Next, I mentioned that we will be looking at a collection known as a Set. Java has an interface Set<E> that is implemented by HashSet<E> and TreeSet<E>. The HashSet is a bit faster, but doesn't keep the values in any particular order. The TreeSet keeps values in sorted order.
For example, to make a set of integers using an array of data, we can say:
int[] data = {18, 4, 97, 3, 4, 18, 72, 4, 42, 42, -3};
Set<Integer> s = new TreeSet<Integer>();
for (int n : data) {
s.add(n);
}
System.out.println("set = " + s);
This produced the following output:
set = [-3, 3, 4, 18, 42, 72, 97]
There are two major differences between a set and a list. Sets don't allow
duplicates. So the duplicate values like 42 and 4 in the array appear just
once in the set. Sets also don't allow the client to control the order of
elements. The TreeSet class keeps things in sorted order. So the numbers will
always be in that order. If you want to control the order, then you should use
a list instead.Sets have many of the same methods that lists do. You can add to a set, get its size, ask for an iterator, use it with a foreach loop. But it doesn't have a notion of indexing. So you can't remove at an index. Instead you remove a specific value. And you can't get at a specific index. Instead you use an iterator or a foreach loop.
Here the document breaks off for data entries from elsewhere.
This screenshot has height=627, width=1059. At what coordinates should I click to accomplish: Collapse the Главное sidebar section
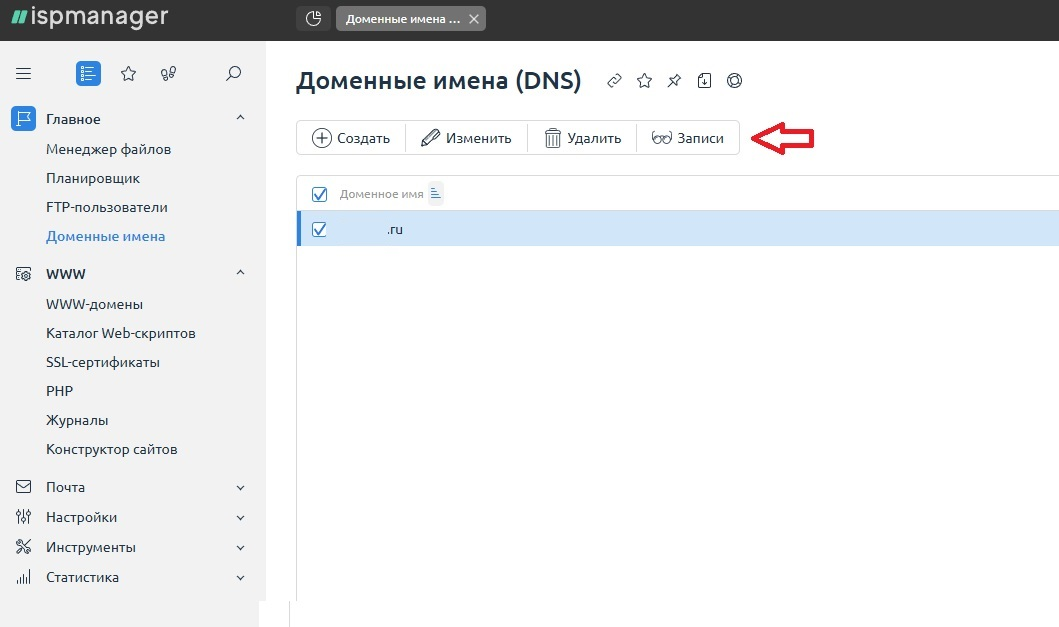[240, 118]

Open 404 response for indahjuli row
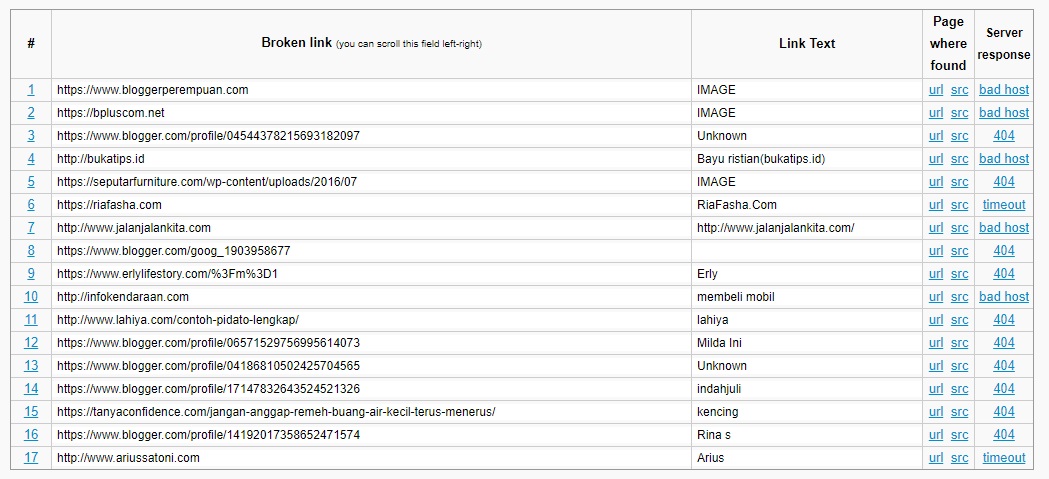[1004, 389]
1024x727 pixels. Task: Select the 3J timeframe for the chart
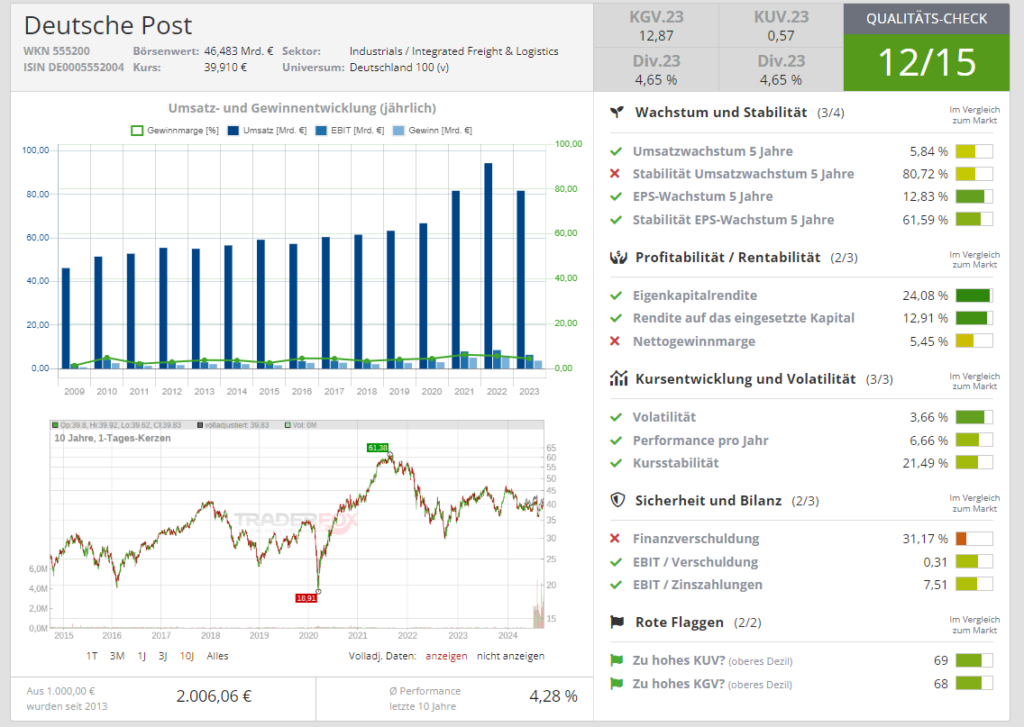(162, 656)
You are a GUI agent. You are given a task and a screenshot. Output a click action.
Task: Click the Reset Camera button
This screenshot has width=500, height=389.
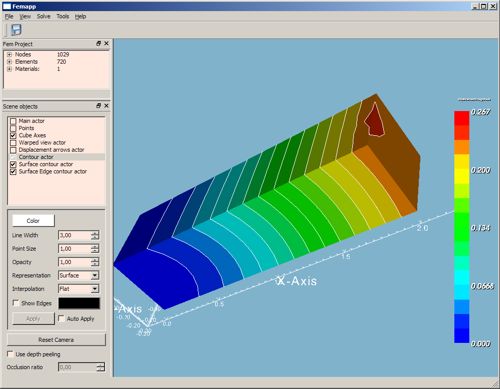point(56,340)
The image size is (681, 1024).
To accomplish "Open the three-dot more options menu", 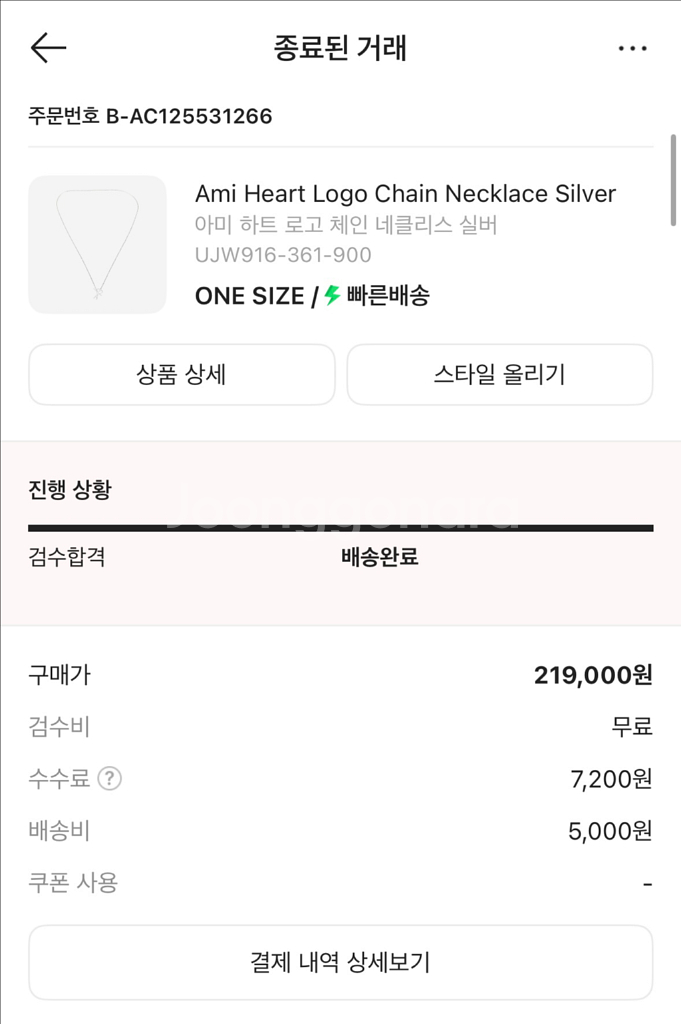I will [632, 49].
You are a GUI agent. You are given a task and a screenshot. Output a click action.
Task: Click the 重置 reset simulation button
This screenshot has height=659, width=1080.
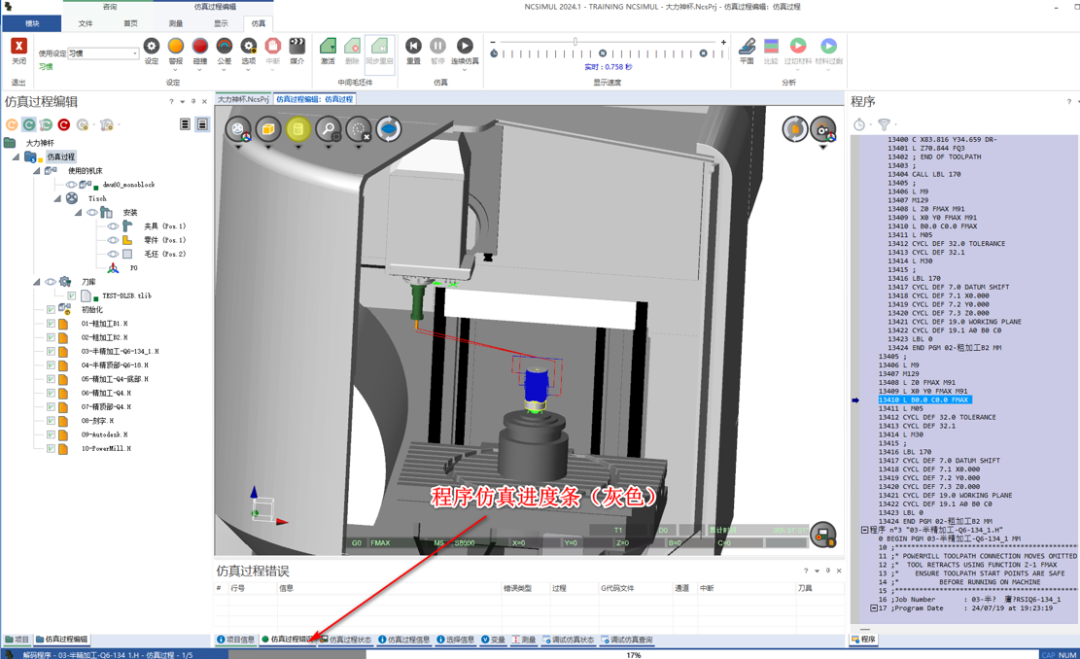[x=413, y=46]
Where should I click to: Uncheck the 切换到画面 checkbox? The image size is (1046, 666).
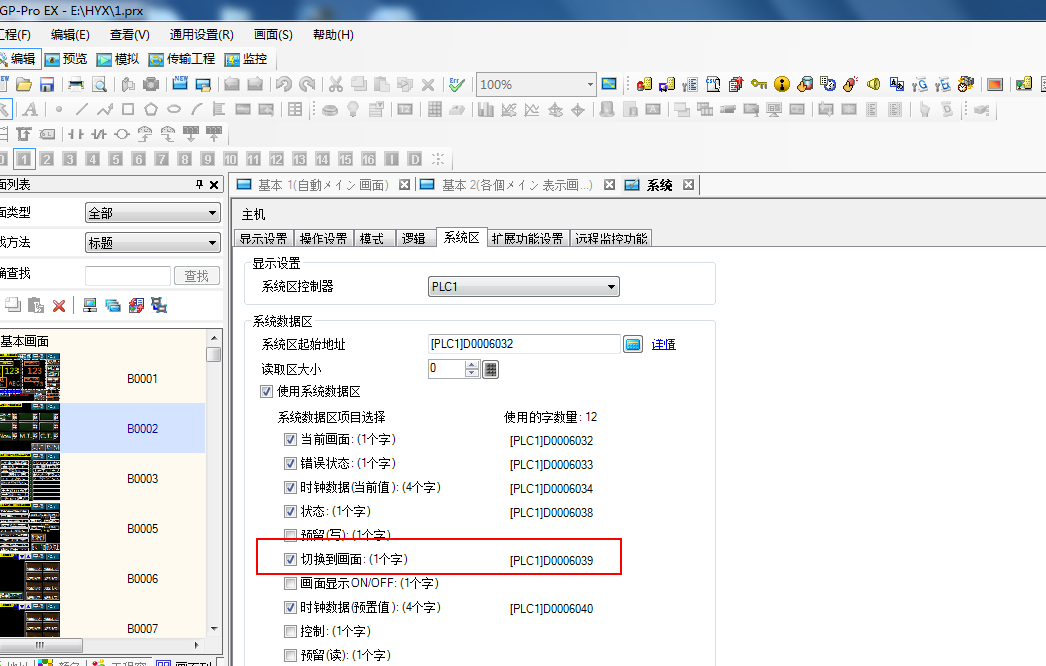[291, 560]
We saw that we could name a specific value to remove from a set, and use it win a for-each loop, as in:
numbers.remove(97);
for (int n : numbers) {
System.out.println(n);
}
This produced the following output:
-3
3
4
18
42
72
Notice that this produced each of the numbers from the original version of the
set but without the value 97.Then we talked about how to remove values from a set using an iterator. You can remove specific values directly, as we did with 97, but more often we want to examine each value in the set and remove the values that have a certain property. We do this by calling the iterator's remove method. It removes the most recent value returned by a call on the iterator's method called next.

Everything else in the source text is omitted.